Problem:
Reproduce each line of the data below word for word, without altering anything.

(Stored data entries)

-- begin --

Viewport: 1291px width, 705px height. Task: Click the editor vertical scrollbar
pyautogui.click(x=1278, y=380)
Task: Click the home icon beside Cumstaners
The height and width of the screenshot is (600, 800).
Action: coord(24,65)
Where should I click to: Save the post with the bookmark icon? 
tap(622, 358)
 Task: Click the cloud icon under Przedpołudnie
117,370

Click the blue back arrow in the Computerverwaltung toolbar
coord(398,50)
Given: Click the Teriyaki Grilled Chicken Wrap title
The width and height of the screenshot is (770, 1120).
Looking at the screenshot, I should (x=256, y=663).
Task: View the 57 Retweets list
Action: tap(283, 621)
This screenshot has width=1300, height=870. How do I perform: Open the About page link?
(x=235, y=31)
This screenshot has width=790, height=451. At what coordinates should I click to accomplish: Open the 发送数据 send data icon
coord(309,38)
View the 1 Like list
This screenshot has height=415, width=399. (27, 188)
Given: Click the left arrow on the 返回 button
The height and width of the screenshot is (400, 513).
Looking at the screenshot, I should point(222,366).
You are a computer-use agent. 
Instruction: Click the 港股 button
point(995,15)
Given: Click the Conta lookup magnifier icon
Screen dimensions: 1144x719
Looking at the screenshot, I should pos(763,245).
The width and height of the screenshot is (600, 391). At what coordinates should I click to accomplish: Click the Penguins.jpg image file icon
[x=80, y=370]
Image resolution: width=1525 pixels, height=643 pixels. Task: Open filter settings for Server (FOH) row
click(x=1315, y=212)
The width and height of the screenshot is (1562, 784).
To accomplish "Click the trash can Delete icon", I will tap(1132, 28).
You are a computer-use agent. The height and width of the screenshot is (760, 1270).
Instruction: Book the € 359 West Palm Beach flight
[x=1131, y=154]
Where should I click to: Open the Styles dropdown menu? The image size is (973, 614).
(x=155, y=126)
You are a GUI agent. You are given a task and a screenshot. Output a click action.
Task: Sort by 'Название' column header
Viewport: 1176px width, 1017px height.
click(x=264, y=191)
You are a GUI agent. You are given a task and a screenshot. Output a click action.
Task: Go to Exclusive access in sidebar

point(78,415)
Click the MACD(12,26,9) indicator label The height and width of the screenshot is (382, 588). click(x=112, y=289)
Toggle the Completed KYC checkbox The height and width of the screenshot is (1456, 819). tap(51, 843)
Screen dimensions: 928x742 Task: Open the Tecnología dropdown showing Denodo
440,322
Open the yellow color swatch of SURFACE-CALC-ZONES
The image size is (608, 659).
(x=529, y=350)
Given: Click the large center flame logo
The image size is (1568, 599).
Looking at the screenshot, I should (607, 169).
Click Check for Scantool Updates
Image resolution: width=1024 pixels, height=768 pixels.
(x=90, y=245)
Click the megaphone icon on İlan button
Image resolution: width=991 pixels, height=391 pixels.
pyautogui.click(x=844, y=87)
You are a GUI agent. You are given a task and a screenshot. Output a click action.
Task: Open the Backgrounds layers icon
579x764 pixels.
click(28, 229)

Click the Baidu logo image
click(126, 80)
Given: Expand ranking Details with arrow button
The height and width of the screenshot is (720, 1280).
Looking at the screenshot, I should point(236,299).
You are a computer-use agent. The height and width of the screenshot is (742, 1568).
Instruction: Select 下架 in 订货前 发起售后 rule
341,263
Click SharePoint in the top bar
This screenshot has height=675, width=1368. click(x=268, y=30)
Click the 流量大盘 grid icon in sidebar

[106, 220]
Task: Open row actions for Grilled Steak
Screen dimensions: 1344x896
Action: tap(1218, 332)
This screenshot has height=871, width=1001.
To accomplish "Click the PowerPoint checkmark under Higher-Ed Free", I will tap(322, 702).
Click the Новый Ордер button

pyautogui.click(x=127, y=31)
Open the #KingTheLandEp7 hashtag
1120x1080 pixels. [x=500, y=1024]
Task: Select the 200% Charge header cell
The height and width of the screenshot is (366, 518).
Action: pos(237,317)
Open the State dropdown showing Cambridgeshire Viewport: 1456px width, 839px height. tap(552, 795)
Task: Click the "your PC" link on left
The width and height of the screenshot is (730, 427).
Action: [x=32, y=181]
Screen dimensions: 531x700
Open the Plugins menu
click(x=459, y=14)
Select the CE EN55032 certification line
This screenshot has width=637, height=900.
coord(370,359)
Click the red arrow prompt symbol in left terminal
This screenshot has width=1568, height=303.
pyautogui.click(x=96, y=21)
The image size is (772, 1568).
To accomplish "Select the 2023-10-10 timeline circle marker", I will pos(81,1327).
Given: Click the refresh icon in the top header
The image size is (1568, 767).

-- end --

Exercise result:
Viewport: 1291px width, 705px height. Task: Click the editor vertical scrollbar
pyautogui.click(x=1278, y=380)
Task: Click the home icon beside Cumstaners
The height and width of the screenshot is (600, 800).
Action: coord(24,65)
Where should I click to: Save the post with the bookmark icon? 
tap(622, 358)
 Task: Click the cloud icon under Przedpołudnie
117,370

Click the blue back arrow in the Computerverwaltung toolbar
coord(398,50)
Given: Click the Teriyaki Grilled Chicken Wrap title
The width and height of the screenshot is (770, 1120).
Looking at the screenshot, I should (x=256, y=663).
Task: View the 57 Retweets list
Action: tap(283, 621)
This screenshot has width=1300, height=870. How do I perform: Open the About page link?
(x=235, y=31)
This screenshot has width=790, height=451. At what coordinates should I click to accomplish: Open the 发送数据 send data icon
coord(309,38)
View the 1 Like list
This screenshot has height=415, width=399. (27, 188)
Given: Click the left arrow on the 返回 button
The height and width of the screenshot is (400, 513).
Looking at the screenshot, I should point(222,366).
You are a computer-use agent. 
Instruction: Click the 港股 button
point(995,15)
Given: Click the Conta lookup magnifier icon
Screen dimensions: 1144x719
Looking at the screenshot, I should pos(763,245).
The width and height of the screenshot is (600, 391). At what coordinates should I click to accomplish: Click the Penguins.jpg image file icon
[x=80, y=370]
Image resolution: width=1525 pixels, height=643 pixels. Task: Open filter settings for Server (FOH) row
click(x=1315, y=212)
The width and height of the screenshot is (1562, 784).
To accomplish "Click the trash can Delete icon", I will tap(1132, 28).
You are a computer-use agent. The height and width of the screenshot is (760, 1270).
Instruction: Book the € 359 West Palm Beach flight
[x=1131, y=154]
Where should I click to: Open the Styles dropdown menu? The image size is (973, 614).
(x=155, y=126)
You are a GUI agent. You are given a task and a screenshot. Output a click action.
Task: Sort by 'Название' column header
Viewport: 1176px width, 1017px height.
click(x=264, y=191)
You are a GUI agent. You are given a task and a screenshot. Output a click action.
Task: Go to Exclusive access in sidebar

point(78,415)
Click the MACD(12,26,9) indicator label The height and width of the screenshot is (382, 588). click(x=112, y=289)
Toggle the Completed KYC checkbox The height and width of the screenshot is (1456, 819). tap(51, 843)
Screen dimensions: 928x742 Task: Open the Tecnología dropdown showing Denodo
440,322
Open the yellow color swatch of SURFACE-CALC-ZONES
The image size is (608, 659).
(x=529, y=350)
Given: Click the large center flame logo
The image size is (1568, 599).
Looking at the screenshot, I should (607, 169).
Click Check for Scantool Updates
Image resolution: width=1024 pixels, height=768 pixels.
(x=90, y=245)
Click the megaphone icon on İlan button
Image resolution: width=991 pixels, height=391 pixels.
pyautogui.click(x=844, y=87)
You are a GUI agent. You are given a task and a screenshot. Output a click action.
Task: Open the Backgrounds layers icon
579x764 pixels.
click(28, 229)

Click the Baidu logo image
click(126, 80)
Given: Expand ranking Details with arrow button
The height and width of the screenshot is (720, 1280).
Looking at the screenshot, I should point(236,299).
You are a computer-use agent. The height and width of the screenshot is (742, 1568).
Instruction: Select 下架 in 订货前 发起售后 rule
341,263
Click SharePoint in the top bar
This screenshot has height=675, width=1368. click(x=268, y=30)
Click the 流量大盘 grid icon in sidebar

[106, 220]
Task: Open row actions for Grilled Steak
Screen dimensions: 1344x896
Action: tap(1218, 332)
This screenshot has height=871, width=1001.
To accomplish "Click the PowerPoint checkmark under Higher-Ed Free", I will tap(322, 702).
Click the Новый Ордер button

pyautogui.click(x=127, y=31)
Open the #KingTheLandEp7 hashtag
1120x1080 pixels. [x=500, y=1024]
Task: Select the 200% Charge header cell
The height and width of the screenshot is (366, 518).
Action: pos(237,317)
Open the State dropdown showing Cambridgeshire Viewport: 1456px width, 839px height. tap(552, 795)
Task: Click the "your PC" link on left
The width and height of the screenshot is (730, 427).
Action: [x=32, y=181]
Screen dimensions: 531x700
Open the Plugins menu
click(x=459, y=14)
Select the CE EN55032 certification line
This screenshot has width=637, height=900.
coord(370,359)
Click the red arrow prompt symbol in left terminal
This screenshot has width=1568, height=303.
pyautogui.click(x=96, y=21)
The image size is (772, 1568).
To accomplish "Select the 2023-10-10 timeline circle marker", I will pos(81,1327).
Given: Click the refresh icon in the top header
The image size is (1568, 767).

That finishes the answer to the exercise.